The 31-year-old serial startup founder was way ahead of tech’s current taste for investing in and amplifying society-serving products and platforms. Krupinska co-founded her first startup, a Web 2.0 social network for travellers in the Polish city of Kraków, when she was 19. “I did not know the word startup then,” she says. “It was 2006 in Eastern Europe, nobody had heard of Facebook and ‘likes’.” The platform went well at first but then slowed down, and Krupinska left Poland for Dublin and then New York, before landing in London – where, in 2012, she met Michael Kent, Marek Wawro and Ricky Knox, and launched another startup, Azimo.
Azimo is a fintech company that aims to simplify international money transfers and make them cheaper. It’s a service partly pitched at migrants sending money home to their families, as Krupinska did during her time in Dublin. It currently has 1.3 million users in 26 countries, and Krupinska remains a shareholder. She says that the company fits her blueprint of both social good and financial success: “There is that model that you first need to make your millions, and then you can become a philanthropist, but I think we're slowly moving away from that.”
From Azimo she moved on to advising the govtech VC firm PUBLIC.io, and then co-founded FreeUp – a debt-prevention platform giving employees access to wages before payday. It’s due to launch by the end of 2019.
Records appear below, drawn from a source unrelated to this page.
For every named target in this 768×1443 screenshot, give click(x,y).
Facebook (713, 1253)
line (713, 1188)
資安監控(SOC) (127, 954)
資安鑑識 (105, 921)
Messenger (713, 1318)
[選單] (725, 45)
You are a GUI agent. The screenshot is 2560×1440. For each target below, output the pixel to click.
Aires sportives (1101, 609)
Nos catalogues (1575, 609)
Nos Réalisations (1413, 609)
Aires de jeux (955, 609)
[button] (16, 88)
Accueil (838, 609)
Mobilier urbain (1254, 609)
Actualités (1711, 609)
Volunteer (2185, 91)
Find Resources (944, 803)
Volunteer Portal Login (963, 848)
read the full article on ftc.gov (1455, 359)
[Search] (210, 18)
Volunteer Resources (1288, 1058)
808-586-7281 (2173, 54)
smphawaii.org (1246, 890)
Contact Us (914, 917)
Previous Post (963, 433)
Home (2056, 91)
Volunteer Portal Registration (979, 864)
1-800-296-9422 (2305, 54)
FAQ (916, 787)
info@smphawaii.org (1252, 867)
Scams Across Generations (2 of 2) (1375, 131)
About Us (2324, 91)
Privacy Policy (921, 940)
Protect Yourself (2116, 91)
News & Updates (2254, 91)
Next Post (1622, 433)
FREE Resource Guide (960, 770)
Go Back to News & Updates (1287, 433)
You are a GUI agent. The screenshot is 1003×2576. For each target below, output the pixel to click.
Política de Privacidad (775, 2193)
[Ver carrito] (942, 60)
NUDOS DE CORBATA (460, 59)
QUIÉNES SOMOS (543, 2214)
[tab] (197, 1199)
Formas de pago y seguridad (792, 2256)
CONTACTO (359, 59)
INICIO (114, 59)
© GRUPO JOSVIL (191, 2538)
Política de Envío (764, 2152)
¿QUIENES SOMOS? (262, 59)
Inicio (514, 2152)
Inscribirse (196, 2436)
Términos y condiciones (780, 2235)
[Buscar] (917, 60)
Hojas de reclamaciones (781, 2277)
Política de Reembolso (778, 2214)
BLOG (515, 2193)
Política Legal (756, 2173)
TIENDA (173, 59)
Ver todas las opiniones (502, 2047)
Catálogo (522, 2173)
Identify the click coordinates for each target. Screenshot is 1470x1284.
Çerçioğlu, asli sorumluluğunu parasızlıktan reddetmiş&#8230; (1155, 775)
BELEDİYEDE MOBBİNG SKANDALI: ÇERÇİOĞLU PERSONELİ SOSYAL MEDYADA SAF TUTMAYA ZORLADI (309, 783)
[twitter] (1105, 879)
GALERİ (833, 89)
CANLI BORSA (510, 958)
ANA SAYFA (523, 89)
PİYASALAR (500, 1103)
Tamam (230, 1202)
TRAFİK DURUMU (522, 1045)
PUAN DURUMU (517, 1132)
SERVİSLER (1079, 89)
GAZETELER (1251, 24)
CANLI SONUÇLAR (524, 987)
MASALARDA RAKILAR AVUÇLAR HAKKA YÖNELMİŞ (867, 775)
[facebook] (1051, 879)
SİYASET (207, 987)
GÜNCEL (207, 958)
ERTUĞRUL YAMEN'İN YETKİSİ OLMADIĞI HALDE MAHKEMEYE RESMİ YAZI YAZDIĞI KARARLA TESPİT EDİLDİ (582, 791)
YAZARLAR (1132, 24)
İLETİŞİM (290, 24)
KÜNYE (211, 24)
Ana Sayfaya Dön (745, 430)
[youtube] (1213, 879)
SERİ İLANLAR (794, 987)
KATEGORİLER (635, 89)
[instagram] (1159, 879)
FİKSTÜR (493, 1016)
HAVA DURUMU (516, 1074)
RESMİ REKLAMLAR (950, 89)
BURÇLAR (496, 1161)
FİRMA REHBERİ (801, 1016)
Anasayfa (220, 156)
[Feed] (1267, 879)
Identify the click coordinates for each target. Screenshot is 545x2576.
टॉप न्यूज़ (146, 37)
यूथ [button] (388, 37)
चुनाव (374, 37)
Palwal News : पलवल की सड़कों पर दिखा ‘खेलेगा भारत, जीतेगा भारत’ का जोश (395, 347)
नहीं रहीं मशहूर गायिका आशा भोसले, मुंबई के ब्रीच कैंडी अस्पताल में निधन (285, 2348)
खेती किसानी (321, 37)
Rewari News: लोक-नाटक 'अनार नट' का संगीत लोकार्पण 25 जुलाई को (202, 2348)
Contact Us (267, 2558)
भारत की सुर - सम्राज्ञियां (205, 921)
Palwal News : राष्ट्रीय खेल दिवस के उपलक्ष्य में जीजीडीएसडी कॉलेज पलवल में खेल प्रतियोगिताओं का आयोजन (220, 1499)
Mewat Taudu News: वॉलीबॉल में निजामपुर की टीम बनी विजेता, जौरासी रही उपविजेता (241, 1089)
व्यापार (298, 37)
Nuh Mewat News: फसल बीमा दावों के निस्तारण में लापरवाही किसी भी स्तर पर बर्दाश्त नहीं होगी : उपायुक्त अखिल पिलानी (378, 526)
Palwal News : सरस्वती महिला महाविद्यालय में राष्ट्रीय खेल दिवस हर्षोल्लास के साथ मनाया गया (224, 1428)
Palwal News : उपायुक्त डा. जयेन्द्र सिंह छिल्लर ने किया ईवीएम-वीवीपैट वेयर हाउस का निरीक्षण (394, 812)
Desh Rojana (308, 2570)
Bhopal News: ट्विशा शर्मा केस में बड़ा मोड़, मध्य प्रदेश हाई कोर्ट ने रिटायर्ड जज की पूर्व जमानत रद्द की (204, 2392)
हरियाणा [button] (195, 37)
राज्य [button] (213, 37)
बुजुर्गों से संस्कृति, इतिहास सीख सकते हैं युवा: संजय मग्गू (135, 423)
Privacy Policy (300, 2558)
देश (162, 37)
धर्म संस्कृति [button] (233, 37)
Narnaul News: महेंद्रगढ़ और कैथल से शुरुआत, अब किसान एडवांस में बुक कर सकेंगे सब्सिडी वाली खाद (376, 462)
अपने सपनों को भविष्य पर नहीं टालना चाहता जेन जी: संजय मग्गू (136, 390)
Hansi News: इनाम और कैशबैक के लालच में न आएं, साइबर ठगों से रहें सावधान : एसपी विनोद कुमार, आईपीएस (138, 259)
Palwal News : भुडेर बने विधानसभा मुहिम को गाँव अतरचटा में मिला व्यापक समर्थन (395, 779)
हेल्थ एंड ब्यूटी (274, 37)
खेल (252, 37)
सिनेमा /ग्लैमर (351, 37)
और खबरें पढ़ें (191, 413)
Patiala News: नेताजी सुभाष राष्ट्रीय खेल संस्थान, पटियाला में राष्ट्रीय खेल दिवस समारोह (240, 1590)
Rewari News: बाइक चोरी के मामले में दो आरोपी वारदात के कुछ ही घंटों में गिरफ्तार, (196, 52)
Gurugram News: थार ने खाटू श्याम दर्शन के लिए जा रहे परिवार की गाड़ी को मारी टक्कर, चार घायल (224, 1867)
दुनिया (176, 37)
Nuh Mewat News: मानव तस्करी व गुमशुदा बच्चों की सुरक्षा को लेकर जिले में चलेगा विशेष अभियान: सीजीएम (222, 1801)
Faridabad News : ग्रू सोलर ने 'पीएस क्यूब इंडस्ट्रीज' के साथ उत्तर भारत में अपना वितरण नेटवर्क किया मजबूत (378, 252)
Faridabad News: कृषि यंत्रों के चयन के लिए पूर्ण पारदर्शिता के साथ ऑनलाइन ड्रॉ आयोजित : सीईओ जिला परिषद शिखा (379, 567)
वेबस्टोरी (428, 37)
Three of the social impact startups that Krupinska and her team have selected for the residency program are in health tech: Mendelian (speeding up the diagnosis of rare diseases); Limbic (turning fitness trackers into mental health trackers); and Feebris (connecting AI to digital medical devices). All three note that having the NHS as a customer is a goal they’re working towards, and Krupinska says they will get introductions to Alphabet companies, including DeepMind, to encourage opportunities “to learn from each other”.
Completing the 2019 cohort, Applied is a web platform aiming to reduce bias in hiring; Synthesized is building software to store and share data without compromising privacy and Predina’s models look to predict and prevent traffic accidents.
Following the success of Feebris, part of Krupinska's strategy is to work to ensure that this year’s startups in the main residency will be financially attractive, particularly to "patient" capital, such as the Mustard Seed VC fund, in the long term. She’s less interested in the short-term “obsession” with optimising for exits.
The 11 startups that made up the 2018 batch have created more than 80 jobs and raised £9.8m between them, the highest total investment being drug discovery company GTN’s £2.1m. Jan Domanski, CTO of Labstep (whose data management system is now used by the Francis Crick Institute), vouches for the boost the programme gave his company: “The campus team flew an expert from the US to work with us on reaching researchers and streamlining. Off the back of that, we’ve seen rapid growth. Since the end of the residency, our active user base has grown by 200 per cent.”
The tech-for-good criteria will continue into at least 2020. “I was once a young, female migrant from Poland, without cash in the bank or any experience,” says Krupinska. “The startup community has given me a lot and now I’m able to really double down on social-impact tech and under-represented founders. The whole mission of Google for Startups is to level the playing field.”